What is asked:
a: Return the passage of the inverse reinforcement learning post from "It states following" to "in state $s$.", copied word for word.
b: Resume the inverse reinforcement learning post from the point where it stops.

━━━━━ Document section ━━━━━

0

I was going through paper titled "Algorithms for Inverse Reinforcement Learning" by Andrew Ng and Russell.

It states following basics:

  • MDP $M$ is a tuple $(S,A,\{P_{sa}\},\gamma,R)$, where

    • $S$ is a finite seto of $N$ states
    • $A=\{a_1,...,a_k\}$ is a set of $k$ actions
    • $\{P_{sa}(.)\}$ are the transition probabilities upon taking action $a$ in state $s$.
    • $R:S\rightarrow \mathbb{R}$ is a reinforcement function (I guess its what it is also called as reward function) For simplicity in exposition, we have written rewards as $R(s)$ rather than $R(s,a)$; the extension is trivial.
  • A policy is defined as any map $\pi : S \rightarrow A$

  • Bellman Equation for Value function $V^\pi(s)=R(s)+\gamma \sum_{s'}P_{s\pi(s)}(s')V^\pi(s')\quad\quad...(1)$

  • Bellman Equation for Q function $Q^\pi(s,a)=R(s)+\gamma \sum_{s'}P_{sa}(s')V^\pi(s')\quad\quad...(2)$

  • Bellman Optimality: The policy $\pi$ is optimal iff, for all $s\in S$, $\pi(s)\in \text{argmax}_{a\in A}Q^\pi(s,a)\quad\quad...(3)$

  • All these can be represented as vectors indexed by state, for which we adopt boldface notation $\pmb{P,R,V}$.

  • Inverse Reinforcement Learning is: given MDP $M=(S,A,P_{sa},\gamma,\pi)$, finding $R$ such that $\pi$ is an optimal policy for $M$

  • By renaming actions if necessary, we will assume without loss of generality that $\pi(s) = a_1$.

━━━━━ Data section ━━━━━

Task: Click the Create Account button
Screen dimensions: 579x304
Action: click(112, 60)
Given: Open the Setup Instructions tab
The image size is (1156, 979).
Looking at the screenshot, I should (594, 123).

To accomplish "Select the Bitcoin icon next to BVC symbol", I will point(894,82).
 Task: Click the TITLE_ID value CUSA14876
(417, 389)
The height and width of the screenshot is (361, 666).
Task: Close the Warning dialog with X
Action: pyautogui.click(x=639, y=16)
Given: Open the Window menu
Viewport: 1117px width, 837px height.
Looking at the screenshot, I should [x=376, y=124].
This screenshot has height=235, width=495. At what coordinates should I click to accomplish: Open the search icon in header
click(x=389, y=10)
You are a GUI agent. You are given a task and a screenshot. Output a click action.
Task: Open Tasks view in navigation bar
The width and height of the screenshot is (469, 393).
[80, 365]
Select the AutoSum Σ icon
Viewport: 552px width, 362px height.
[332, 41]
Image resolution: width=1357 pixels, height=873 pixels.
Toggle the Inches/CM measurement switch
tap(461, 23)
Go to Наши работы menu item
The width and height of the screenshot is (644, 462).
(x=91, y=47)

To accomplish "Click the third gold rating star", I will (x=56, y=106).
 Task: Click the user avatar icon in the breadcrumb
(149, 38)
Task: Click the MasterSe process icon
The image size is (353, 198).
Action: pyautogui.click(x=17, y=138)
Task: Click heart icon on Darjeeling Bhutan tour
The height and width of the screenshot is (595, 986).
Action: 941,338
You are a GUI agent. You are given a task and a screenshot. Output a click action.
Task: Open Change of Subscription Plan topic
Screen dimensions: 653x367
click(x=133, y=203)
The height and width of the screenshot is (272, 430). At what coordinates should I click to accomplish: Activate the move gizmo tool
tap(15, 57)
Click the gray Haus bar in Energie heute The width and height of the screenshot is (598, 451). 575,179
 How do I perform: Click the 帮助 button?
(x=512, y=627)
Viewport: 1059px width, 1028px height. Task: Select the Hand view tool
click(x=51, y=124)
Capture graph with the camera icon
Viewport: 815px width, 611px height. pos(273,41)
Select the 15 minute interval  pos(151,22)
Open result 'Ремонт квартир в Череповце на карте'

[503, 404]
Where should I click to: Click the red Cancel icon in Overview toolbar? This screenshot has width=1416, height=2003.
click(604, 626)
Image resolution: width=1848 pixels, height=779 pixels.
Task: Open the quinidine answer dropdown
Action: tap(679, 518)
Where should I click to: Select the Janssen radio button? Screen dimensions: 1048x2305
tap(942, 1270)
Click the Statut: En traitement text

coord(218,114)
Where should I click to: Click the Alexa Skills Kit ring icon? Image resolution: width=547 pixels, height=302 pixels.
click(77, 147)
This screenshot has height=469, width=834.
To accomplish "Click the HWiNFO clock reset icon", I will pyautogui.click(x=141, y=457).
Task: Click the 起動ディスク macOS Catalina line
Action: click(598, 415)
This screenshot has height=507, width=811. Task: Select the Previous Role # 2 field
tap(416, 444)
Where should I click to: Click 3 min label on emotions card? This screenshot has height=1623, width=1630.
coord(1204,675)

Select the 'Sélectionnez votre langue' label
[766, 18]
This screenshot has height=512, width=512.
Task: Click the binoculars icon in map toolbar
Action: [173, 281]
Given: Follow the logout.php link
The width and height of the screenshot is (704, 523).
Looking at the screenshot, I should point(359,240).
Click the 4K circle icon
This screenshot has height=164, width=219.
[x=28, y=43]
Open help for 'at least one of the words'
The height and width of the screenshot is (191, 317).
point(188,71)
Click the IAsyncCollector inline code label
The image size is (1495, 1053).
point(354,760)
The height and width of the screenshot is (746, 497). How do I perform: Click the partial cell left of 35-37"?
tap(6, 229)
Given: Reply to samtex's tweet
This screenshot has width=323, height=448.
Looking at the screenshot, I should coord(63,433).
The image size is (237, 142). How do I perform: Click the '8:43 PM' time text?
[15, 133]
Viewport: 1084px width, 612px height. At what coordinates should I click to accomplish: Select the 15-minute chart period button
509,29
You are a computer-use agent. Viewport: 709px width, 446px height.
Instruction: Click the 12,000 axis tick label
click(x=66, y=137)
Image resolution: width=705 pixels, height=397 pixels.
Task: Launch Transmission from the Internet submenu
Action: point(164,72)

━━━━━

Answers in order:
a:
It states following basics:

  • MDP $M$ is a tuple $(S,A,\{P_{sa}\},\gamma,R)$, where

    • $S$ is a finite seto of $N$ states
    • $A=\{a_1,...,a_k\}$ is a set of $k$ actions
    • $\{P_{sa}(.)\}$ are the transition probabilities upon taking action $a$ in state $s$.

b:
Paper then states following theorem, its proof and a related remark:

Theorem: Let a finite state space $S$, a set of actions $A=\{a_1,..., a_k\}$, transition probability matrices ${\pmb{P_a}}$, and a discount factor $\gamma \in (0, 1)$ be given. Then the policy $\pi$ given by $\pi(s) \equiv a_1$ is optimal iff, for all $a = a_2, ... , a_k$, the reward $\pmb{R}$ satisfies $$(\pmb{P}_{a_1}-\pmb{P}_a)(\pmb{I}-\gamma\pmb{P}_{a_1})^{-1}\pmb{R}\succcurlyeq 0 \quad\quad ...(4)$$ Proof:
Equation (1) can be rewritten as
$\pmb{V}^\pi=\pmb{R}+\gamma\pmb{P}_{a_1}\pmb{V}^\pi$
$\therefore\pmb{V}^\pi=(\pmb{I}-\gamma\pmb{P}_{a_1})^{-1}\pmb{R}\quad\quad ...(5)$
Putting equation $(2)$ into $(3)$, we see that $\pi$ is optimal iff
$\pi(s)\in \text{arg}\max_{a\in A}\sum_{s'}P_{sa}(s')V^\pi(s') \quad...\forall s\in S$
$\iff \sum_{s'}P_{sa_1}(s')V^\pi(s')\geq\sum_{s'}P_{sa}(s')V^\pi(s')\quad\quad\quad\forall s\in S,a\in A$ $\iff \pmb{P}_{a_1}\pmb{V}^\pi\succcurlyeq\pmb{P}_{a}\pmb{V}^\pi\quad\quad\quad\forall a\in A\text{\\} a_1 \quad\quad ...(6)$ $\iff\pmb{P}_{a_1} (\pmb{I}-\gamma\pmb{P}_{a_1})^{-1}\pmb{R}\succcurlyeq\pmb{P}_{a} (\pmb{I}-\gamma\pmb{P}_{a_1})^{-1}\pmb{R} \quad\quad \text{...from (5)}$
Hence proved.

Remark: Using a very similar argument, it is easy to show (essentially by replacing all inequalities in the proof above with strict inequalities) that the condition $(\pmb{P}_{a_1}-\pmb{P}_a)(\pmb{I}-\gamma\pmb{P}_{a_1})^{-1}\pmb{R}\succ 0 $ is necessary and sufficient for $\pi\equiv a_1$ to be the unique optimal policy.

I dont know if above text from paper is relevant for what I want to prove, still I stated above text as a background.

I want to prove following:

  1. If we take $R : S → \mathbb{R}$—there need not exist $R$ such that $π^*$ is the unique optimal policy for $(S, A, T, R, γ)$
  2. If we take $R : S × A → \mathbb{R}$. Show that there must exist $R$ such that $π^*$ is the unique optimal policy for $(S, A, T, R, γ)$.

I guess point 1 follows directly from above theorem as it says "$\pi(s)$ is optimal iff ..." and not "unique optimal iff". Also, I feel it also follows from operator $\succcurlyeq$ in equation $(6)$. In addition, I feel its quite intuitive: if we have same reward for any given state for every action, then different policies choosing different actions will yield same reward from that state hence resulting in same value function.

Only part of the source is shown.